You should make sure your data are backed-up during the active phase of research and that any data needed for the long-term are archived.
It is also important to share your data where possible, particularly to evidence your findings.
This article reflects on an inadvertent error in a economics paper by Reinhart and Rogoff. Missing some rows out of an average gave drastically different results – what was published suggested that countries with 90% debt ratios see their economies shrink by 0.1%. Instead, it should have found that they grow by 2.2% – less than those with lower debt ratios, but not a spiralling collapse. This mistake wasn’t picked up on initially as the data hadn’t been shared. The mistake fed into government policy as the findings were used as justification for austerity measures in the UK and various other countries in the EU.
Naturally, researchers may worry that the data will be taken out of context, misinterpreted or used inappropriately. They may also be concerned about maintaining the confidentiality and security of sensitive data. Business concerns may arise as well - will data users give proper credit and acknowledgement to the scientist? Will the scientist lose a competitive advantage by sharing this valuable resource?
There are lots of reasons why researchers may be reluctant to share data, so what is the solution?
Each of these issues can, in great part, be addressed by providing rich data documentation known as ‘metadata’.
By providing metadata, the research scientist establishes the purpose, methods, sources and parameters of the data. As such, data users are given the information necessary to appropriately apply, protect and cite the data. If the metadata contains information about proprietary data processing or analysis techniques, the competitive advantage can be maintained by creating a second, more generalized, metadata record for public distribution.
To make your data shareable, you should create robust metadata and seek a second a second opinion on this to ensure it’s understandable to others. Also include reference information so others can find your data and give you credit. The metadata should be published online and packaged up with your data to deposit in repositories.
It might not be possible to preserve and share all your data, so you may need to make a selection. Some factor to consider could be what has to be kept, for example for legal reasons or to evidence findings, what is potentially useful to others or can’t be recreated. You may also be under obligation to destroy certain data due to consent agreements or commercial non-disclosure restrictions.
The Digital Curation Centre has guidance on how to select what data to keep.
Let’s close by looking briefly at the EUDAT service suite and how it helps with data management and sharing
EUDAT offers a pan-European solution, providing a generic set of data services. These are being built in close collaboration with user communities.

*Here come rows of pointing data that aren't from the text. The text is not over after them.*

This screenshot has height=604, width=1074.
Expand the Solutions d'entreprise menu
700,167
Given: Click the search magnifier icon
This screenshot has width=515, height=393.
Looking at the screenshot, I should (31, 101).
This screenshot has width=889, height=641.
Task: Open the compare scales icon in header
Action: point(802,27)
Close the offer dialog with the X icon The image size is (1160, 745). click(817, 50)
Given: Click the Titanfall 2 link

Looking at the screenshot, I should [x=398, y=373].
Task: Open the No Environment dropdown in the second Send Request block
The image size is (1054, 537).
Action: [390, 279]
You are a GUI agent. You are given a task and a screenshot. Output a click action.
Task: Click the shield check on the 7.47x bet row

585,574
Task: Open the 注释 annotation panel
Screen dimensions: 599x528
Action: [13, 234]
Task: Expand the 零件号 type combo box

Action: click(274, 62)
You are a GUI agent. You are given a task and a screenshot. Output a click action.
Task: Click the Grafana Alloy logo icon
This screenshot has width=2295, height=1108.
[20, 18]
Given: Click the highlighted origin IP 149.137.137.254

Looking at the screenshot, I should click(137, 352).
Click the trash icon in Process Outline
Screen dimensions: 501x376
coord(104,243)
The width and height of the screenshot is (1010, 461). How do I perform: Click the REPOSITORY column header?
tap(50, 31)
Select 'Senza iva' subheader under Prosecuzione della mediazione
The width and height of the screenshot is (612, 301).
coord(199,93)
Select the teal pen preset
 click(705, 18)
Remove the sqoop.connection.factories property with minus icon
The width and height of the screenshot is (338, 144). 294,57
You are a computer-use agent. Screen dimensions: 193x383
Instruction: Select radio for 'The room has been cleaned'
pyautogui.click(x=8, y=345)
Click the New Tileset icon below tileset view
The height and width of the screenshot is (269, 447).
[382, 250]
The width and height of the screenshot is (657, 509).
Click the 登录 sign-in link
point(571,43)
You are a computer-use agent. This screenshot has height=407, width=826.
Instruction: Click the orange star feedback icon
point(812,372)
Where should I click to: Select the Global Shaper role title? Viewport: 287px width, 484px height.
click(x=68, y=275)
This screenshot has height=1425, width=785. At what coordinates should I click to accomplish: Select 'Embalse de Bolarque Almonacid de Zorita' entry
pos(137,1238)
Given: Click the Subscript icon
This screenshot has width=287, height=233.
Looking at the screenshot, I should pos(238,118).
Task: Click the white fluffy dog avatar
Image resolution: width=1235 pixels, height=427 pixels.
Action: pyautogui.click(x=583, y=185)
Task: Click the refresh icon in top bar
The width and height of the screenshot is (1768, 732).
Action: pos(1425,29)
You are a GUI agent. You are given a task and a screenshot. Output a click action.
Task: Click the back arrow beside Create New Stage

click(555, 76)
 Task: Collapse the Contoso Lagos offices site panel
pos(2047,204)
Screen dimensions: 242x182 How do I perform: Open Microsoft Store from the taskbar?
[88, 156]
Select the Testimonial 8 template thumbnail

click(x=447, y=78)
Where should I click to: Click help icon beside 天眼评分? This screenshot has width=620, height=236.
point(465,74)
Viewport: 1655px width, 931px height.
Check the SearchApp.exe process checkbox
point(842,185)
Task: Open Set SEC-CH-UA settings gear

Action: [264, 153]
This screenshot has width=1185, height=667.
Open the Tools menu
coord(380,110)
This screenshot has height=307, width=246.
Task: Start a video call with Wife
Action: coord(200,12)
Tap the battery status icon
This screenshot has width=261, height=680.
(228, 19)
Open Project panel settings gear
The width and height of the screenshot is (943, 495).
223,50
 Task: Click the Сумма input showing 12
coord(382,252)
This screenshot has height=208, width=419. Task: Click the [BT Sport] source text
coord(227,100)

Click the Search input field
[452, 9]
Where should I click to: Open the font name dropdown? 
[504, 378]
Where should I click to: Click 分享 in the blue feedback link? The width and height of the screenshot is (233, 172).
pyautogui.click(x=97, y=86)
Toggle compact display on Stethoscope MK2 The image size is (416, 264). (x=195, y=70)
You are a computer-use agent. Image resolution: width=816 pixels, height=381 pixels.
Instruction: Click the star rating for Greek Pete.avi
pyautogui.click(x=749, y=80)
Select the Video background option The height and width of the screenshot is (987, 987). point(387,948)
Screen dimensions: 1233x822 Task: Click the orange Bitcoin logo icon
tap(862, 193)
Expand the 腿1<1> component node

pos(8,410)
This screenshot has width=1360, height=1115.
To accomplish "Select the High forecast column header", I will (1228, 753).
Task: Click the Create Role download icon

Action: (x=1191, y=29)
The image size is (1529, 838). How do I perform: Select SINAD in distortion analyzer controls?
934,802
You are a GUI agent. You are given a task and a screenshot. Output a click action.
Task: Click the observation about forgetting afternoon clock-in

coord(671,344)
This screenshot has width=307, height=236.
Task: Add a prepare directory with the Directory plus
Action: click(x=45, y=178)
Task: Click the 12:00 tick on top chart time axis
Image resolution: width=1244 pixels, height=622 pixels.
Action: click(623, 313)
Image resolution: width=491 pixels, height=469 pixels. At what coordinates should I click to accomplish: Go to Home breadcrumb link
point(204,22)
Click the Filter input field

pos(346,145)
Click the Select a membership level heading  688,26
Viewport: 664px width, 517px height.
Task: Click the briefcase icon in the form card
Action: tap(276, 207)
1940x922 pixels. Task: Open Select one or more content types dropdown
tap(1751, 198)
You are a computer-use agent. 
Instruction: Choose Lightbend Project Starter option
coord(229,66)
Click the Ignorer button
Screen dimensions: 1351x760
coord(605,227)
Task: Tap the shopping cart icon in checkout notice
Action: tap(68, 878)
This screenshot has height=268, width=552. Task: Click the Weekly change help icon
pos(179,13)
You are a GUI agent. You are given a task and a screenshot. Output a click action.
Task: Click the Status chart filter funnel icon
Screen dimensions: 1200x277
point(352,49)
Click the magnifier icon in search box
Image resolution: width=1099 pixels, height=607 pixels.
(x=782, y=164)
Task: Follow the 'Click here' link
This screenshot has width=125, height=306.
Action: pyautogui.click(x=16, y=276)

The services assist researchers to store, manage and process the data through-out the active phase of research, and also help to archive data and make it discoverable to others.
The B2DROP service helps you to syncronrise and exchange research data like Dropbox; B2STAGE helps you get data to computation when processing and analysing data; B2SAFE helps you to replicate the data safely; B2SHARE is a repository to archive the data and share it with others; and B2FIND is a cataloguing service that allows you and others to find relevant data.